The Amphitheater team has come a long way since its first weekend. Now, everyone gets an “event packet” that includes maps, scans of various tickets and wristbands and a master timeline.
“We don’t even have to talk,” Mizzel explains. “We just look at each other and know what needs to be done.”
But every show brings a new set of unknowns. A crowd is one of the toughest to account for. For “A Prairie Home Companion,” several patrons requested the venue’s hitherto unused hearing aids. Pretty Lights was full of drunks.
“It’s not us against them, it’s that you treat them like your kids,” Riggs said. “If they can’t walk when they try to come in, they ain’t getting in.
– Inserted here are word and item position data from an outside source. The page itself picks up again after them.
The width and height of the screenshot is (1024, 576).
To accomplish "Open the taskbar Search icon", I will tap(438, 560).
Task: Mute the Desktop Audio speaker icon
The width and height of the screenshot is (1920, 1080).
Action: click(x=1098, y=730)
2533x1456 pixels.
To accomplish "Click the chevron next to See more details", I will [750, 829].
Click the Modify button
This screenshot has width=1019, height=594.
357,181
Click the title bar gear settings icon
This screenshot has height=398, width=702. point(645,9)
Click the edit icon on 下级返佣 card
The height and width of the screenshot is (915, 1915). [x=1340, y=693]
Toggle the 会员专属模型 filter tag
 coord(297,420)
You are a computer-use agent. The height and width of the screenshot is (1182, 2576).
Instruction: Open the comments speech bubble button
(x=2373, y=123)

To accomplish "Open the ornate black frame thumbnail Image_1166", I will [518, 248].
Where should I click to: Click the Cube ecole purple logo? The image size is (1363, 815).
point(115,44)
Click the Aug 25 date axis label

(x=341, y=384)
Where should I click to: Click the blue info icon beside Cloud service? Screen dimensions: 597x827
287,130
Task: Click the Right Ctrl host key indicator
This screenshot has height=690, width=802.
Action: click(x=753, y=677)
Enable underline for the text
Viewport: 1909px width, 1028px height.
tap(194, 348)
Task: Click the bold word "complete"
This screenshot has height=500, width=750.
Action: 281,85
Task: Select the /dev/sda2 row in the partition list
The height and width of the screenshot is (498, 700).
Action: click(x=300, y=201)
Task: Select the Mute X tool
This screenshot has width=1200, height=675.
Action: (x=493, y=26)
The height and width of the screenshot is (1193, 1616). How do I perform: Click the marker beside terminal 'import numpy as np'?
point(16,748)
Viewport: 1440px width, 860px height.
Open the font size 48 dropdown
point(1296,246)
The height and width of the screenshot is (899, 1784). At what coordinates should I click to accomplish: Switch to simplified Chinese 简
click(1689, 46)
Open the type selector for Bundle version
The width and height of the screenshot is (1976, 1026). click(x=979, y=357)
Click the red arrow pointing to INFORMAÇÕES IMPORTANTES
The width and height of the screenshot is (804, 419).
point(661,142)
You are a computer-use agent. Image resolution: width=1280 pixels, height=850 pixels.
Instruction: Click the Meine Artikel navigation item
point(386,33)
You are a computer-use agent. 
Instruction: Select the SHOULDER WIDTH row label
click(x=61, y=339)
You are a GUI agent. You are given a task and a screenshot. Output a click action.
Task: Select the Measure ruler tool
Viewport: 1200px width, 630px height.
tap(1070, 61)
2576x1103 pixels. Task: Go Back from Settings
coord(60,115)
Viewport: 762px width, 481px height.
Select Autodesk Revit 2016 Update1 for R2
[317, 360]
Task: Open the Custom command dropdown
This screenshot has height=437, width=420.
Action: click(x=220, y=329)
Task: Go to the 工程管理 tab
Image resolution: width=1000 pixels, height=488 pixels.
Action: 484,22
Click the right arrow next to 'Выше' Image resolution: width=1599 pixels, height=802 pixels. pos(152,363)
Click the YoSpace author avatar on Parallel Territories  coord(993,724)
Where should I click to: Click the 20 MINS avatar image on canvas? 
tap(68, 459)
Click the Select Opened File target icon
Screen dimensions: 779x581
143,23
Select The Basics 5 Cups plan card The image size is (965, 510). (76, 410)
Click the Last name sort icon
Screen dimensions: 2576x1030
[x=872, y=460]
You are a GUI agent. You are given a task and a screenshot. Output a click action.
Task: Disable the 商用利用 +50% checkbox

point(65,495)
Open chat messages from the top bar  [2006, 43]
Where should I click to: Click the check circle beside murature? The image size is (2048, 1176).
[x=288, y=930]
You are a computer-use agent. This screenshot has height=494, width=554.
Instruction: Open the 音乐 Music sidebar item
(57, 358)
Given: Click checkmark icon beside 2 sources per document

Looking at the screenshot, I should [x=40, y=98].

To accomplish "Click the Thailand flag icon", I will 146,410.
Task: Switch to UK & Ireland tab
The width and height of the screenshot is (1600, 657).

It seems tough, but you have to make sure they’re safe.”
Backstage is an inner sanctum, off-limits to all but a chosen few. Riggs guards it like a bank vault.
“When you’re a star, you have no privacy. If you [cause them to] lose that privacy, you lose their respect,” she explains.
To Riggs, backstage is a star’s home for a day, and at home, what the artist says, goes, even if it means Mizzel has to run sound checks while Riggs finds someone to take Garrison Keillor’s dog for a walk.
One member of ZZ Top spent the day in flannel onesies.
“He just stayed in his pajamas all day 'cause this is home. He can do what he wants here,” Riggs said.
Riggs, Williams and Mizzel say their jobs are tough. A good plan on paper often amounts to an electrical storm of small crises. During back-to-back events, sometimes the team goes for days on an hour or two of sleep. One event left Riggs hospitalized for dehydration.
But Mizzel lives for it. She remembers a time during her first concert when Riggs took her into the spotlight tower.
“I saw all these people dancing and having a blast, and I teared up. I was like, ‘All this happened because we put it together.’ I’d never had that feeling before,” she said.
After the show, the staff of hundreds shrinks back to a handful. It was strange for Williams to switch from the bureaucratic BJCC to a place where the boss scrapes pigeon dung off the stage, but she said that’s exactly what makes the venue so dynamic.
“If they want to change something, it’s them,” she said.
In fact, Riggs said in performance-space lingo, the venue counts as a “shed.” Despite its VIP boxes, sprawling concession stands and 50-stall bathrooms, it’s philosophically no different than a metal shack at a county fare.
The season is over, but the team is keeping busy. Soon they’ll manage two more venues: the new Riverfront Market and Transportation Museum.
“I think the mayor said I was crazy,” said Riggs, who can’t wait for the next concert season.
“I get up every day, even if I’ve had an hour and a half of sleep, and I love what I’m doing.”